Another controversial aspect of Beijing’s expansion in Africa has been associated with the so-called “debt trap.” According to some reports, the inability of African partners to pay their debts prompted the clauses of the contracts offered by Beijing, which “provided for the obligation to transfer state-funded infrastructure under the control of China.”
To avoid criticism and primarily in the face of the financial difficulties of many African countries, China has sharply reduced its lending that has shrunk from $28.4 billion in 2016 to just $1.9 billion in 2020. In 2022, compared to previous years, the issuance of loans under the One Belt One Road initiative decreased by an average of 55% and stopped at $7.5 billion.
The subsoil of the African continent contains gigantic resources of critical minerals, many of which are essential for the energy transition: copper is needed for power lines; cobalt, nickel, lithium, and graphite are necessary to make batteries, and the platinum metals are needed to make “green” hydrogen. Chinese companies control lithium production in Zimbabwe and Namibia, cobalt production in Congo and Zambia. China currently dominates 58% of the global market for lithium recycling, a key metal for electric vehicle batteries.

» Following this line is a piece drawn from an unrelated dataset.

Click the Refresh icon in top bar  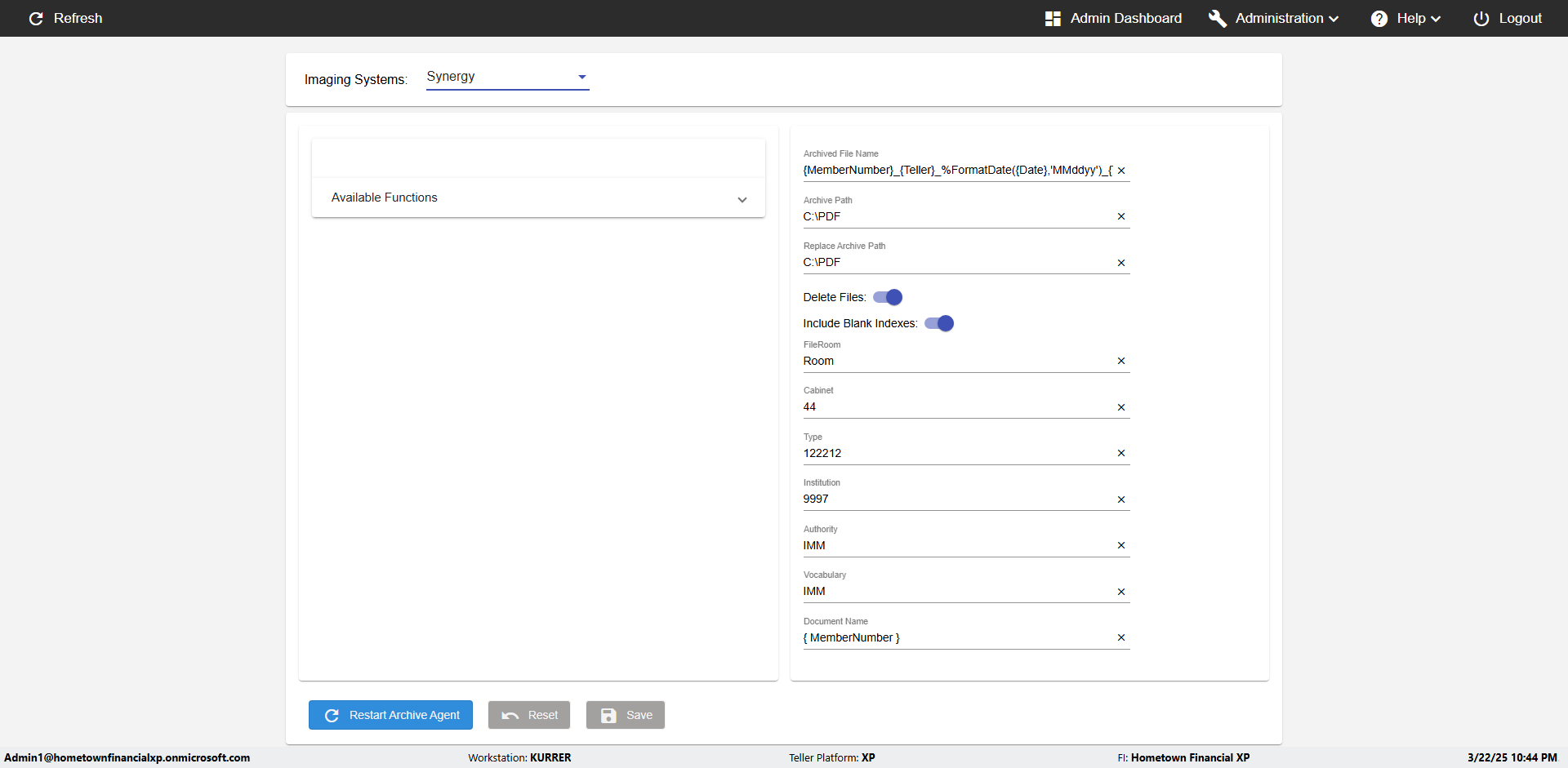pos(36,19)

But China’s initiatives in Africa go far beyond mere mining and extraction of raw materials. Electronics giant Huawei has built a large segment of the continent’s 4G network and is now aiming to do the same with fifth-generation mobile internet.
The West is trying to cope with the Chinese onset. The G7 has launched an initiative to raise and then invest $600 billion in major infrastructure projects in developing countries. Rockwell said he believes “Africa is the main recipient of G7 funding.” At the same time, the European Union launched its own initiative called the Global Gateway, which, in response to the Chinese “One Belt One Road,” will have to guarantee an inflow of investments of 300 billion euros into the economies of developing countries by 2027.